Néanmoins, nous avons la profonde conviction qu'il faut dès aujourd'hui préparer l'avenir : il est nécessaire de déployer des réseaux de fibre optique dans les campagnes afin d'amener dans tous les villages la fibre optique, formidable arme contre l'isolement et la relégation économique. En effet, la fibre optique se joue des distances et laisse entrevoir des potentialités sans limites, ou presque, en matière d'usages. Elle seule offre une solution pérenne, évolutive et d'une grande fiabilité, de nature à développer de nouvelles applications, notamment pour l'éducation, la télémédecine ou les services publics.

De même qu'il était important, hier, de goudronner les routes nationales et départementales irriguant les villages de nos territoires pour rompre l'isolement physique, il est fondamental, aujourd'hui, de déployer des réseaux de collecte en fibre optique vers tous les villages pour neutraliser cet insupportable isolement numérique, aussi appelé « fracture numérique ».

Par ailleurs, je vous précise que la solution FH-FTTH repose sur un raccordement activé de la boucle locale FTTH qui pourrait soulever des interrogations au regard de la réglementation établie par le régulateur indépendant.

Monsieur le sénateur, je sais que les équipes du conseil général de la Meuse ont engagé des discussions avec la mission FTHD, dirigée par Antoine Darodes, qui m'est directement rattachée. Sachez que je veillerai à ce que celle-ci puisse poursuivre l'accompagnement de votre département dans le déploiement de la fibre.

J'ai intégré, depuis des mois maintenant, l'urgence de l'aménagement numérique des territoires. Le rythme d'instruction des dossiers par la mission « Très haut débit » me donne bon espoir de réduire enfin la fracture numérique dans notre pays.

M. le président.

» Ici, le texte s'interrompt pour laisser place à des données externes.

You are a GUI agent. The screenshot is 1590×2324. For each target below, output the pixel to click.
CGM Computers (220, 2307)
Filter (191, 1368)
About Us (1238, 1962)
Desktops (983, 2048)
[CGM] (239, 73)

La parole est à M. Christian Namy.

M. Christian Namy. Madame la ministre, je reconnais que le plan actuel est meilleur que le précédent. Je salue aussi votre engagement personnel sur ce dossier du tout-numérique, et vous en remercie.

En revanche, s'agissant du taux de subvention, je peux vous dire que les méthodes de calcul ne permettent pas d'atteindre le taux de 54 % dont vous avez fait état : nous sommes largement en dessous.

Ensuite, vous avez remis en cause la technologie FH-FTTH en disant qu'elle n'était pas forcément la meilleure formule aujourd'hui. Je pense au contraire qu'elle permet d'aborder le tout-fibre dans un deuxième temps, d'abord parce qu'elle amène la fibre optique dans tous les foyers de nos communes, ensuite parce qu'elle évite des remplacements à court terme des lignes de cuivre enfouies qui ne sont plus en état. Elle est donc susceptible de fournir à l'abonné le haut débit rapide à un coût raisonnable.

À mon sens, il s'agit donc actuellement de la meilleure solution en milieu rural, compte tenu des capacités financières de nos départements. Nous reverrons ce dossier avec votre collaborateur, mais permettez-moi de vous remercier de ce que vous faites.